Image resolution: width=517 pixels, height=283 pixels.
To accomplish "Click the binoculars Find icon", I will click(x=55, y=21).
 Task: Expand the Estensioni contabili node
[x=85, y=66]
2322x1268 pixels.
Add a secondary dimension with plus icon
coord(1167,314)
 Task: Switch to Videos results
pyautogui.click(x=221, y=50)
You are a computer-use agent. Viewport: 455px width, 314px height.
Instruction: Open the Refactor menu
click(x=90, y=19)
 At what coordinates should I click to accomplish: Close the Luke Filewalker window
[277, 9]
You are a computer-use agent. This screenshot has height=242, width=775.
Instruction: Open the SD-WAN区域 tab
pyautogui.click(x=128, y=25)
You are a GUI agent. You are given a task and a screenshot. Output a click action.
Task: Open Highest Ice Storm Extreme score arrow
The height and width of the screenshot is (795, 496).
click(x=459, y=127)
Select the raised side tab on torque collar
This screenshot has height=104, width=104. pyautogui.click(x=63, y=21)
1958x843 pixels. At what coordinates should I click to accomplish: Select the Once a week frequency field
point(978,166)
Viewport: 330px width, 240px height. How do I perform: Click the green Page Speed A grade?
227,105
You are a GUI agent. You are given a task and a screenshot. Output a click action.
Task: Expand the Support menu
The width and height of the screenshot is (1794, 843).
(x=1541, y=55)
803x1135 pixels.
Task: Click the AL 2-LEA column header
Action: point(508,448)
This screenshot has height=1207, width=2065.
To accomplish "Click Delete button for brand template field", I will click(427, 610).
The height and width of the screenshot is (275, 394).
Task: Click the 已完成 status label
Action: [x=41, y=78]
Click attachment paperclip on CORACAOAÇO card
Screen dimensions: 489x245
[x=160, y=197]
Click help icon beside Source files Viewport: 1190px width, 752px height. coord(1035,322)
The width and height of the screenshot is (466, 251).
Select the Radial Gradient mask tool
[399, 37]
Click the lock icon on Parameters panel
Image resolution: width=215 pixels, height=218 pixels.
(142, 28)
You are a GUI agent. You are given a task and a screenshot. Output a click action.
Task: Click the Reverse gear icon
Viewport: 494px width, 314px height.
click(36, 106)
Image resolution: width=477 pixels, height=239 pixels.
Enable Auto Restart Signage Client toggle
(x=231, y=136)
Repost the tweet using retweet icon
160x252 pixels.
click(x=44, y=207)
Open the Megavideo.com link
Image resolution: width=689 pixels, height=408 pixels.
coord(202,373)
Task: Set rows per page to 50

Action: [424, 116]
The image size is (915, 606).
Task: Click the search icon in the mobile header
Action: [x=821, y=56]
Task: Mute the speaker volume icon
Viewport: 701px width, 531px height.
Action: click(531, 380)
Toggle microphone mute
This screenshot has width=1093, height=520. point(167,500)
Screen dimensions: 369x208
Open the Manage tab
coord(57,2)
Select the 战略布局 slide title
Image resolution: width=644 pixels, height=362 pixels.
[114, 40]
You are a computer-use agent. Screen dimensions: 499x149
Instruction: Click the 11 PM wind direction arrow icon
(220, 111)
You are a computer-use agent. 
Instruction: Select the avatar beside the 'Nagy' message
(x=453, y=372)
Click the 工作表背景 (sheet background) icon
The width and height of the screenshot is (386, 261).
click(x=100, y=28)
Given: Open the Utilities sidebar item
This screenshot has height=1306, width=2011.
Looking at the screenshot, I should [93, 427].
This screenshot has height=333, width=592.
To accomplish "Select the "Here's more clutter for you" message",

What is expected |
Count the lines in the material that contain the word "Expand", and reply with the number alone.

Solution |
2